Permanecieron sentados un rato más. A Marcus no le apeteció romper el silencio. Si sólo decir «Hola, Ellie» había causado semejantes problemas, no estaba dispuesto a preguntarle si había pasado un buen fin de semana.

—Siempre ando metida en líos —añadió ella—, y eso que nunca he hecho nada malo.

—Ya.

—¿Y cómo lo sabes?

—Pues porque tú misma lo has dicho. —A Marcus le pareció una buena respuesta. Si Ellie McCrae decía que no había hecho nada malo, era que no lo había hecho.

—Si eres tan descarado, te llevarás un buen tortazo.

Marcus deseó que la señora Morrison no tardara mucho más. Aun cuando estaba más que dispuesto a creer que Ellie nunca había hecho nada malo, entendió por qué había gente que pensaba justamente lo contrario.

—¿Sabes qué es lo que he hecho esta vez?

—Pues nada —respondió Marcus con todo convencimiento.

—De acuerdo. ¿Sabes qué es lo que se supone que he hecho esta vez?

—Nada —contestó él. Ésa era su estrategia y pensaba mantenerse firme.

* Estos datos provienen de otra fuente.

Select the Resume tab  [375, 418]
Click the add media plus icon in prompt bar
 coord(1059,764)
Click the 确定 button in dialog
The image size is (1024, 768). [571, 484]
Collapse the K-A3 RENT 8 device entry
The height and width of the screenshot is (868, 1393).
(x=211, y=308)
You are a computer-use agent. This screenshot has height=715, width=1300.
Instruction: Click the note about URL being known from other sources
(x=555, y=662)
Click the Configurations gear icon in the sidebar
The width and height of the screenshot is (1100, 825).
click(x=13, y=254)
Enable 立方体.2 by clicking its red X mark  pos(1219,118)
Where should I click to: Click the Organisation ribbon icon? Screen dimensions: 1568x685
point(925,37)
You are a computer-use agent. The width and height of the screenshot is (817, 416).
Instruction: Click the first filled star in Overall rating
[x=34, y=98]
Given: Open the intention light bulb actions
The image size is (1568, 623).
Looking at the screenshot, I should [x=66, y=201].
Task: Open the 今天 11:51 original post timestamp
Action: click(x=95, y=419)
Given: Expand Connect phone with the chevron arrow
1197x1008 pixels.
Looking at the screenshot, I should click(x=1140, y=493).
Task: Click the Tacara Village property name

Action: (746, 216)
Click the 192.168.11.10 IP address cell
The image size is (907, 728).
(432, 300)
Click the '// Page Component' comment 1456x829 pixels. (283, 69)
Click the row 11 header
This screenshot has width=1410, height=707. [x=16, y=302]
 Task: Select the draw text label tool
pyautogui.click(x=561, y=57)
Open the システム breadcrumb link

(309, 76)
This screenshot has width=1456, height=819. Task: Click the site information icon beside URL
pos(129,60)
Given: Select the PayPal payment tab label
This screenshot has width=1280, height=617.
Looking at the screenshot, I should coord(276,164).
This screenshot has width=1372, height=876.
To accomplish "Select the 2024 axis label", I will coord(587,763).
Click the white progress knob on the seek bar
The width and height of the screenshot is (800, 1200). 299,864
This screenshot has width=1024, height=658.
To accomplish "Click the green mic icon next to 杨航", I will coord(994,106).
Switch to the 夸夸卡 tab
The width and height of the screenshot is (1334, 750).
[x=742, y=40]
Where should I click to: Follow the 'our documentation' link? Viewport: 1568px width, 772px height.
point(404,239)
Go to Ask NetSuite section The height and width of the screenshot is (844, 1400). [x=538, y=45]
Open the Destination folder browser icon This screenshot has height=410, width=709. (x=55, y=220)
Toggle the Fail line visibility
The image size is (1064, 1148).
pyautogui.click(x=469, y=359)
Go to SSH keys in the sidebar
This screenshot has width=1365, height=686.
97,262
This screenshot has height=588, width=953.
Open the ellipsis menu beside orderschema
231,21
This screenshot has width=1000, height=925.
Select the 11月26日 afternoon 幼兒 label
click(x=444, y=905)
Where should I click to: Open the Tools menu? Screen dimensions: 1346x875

—Ya, pero ellos deben de creer que he hecho algo malo. De lo contrario, no estaría sentada aquí, ¿no crees? —Sí.

—Es por culpa de esta camiseta. No quieren que me la ponga, y no tengo intención de quitármela. Así que se va a armar un buen follón.

Marcus miró la camiseta de Ellie. Todos los alumnos del colegio tenían, en principio, que llevar camisetas o sudaderas con el logotipo de la institución, mientras que ella llevaba en la suya la foto de un tipo esquelético y con barbita. Tenía los ojos grandes y se parecía un poco a Jesucristo, sólo que con aire de moderno y el pelo teñido de rubio.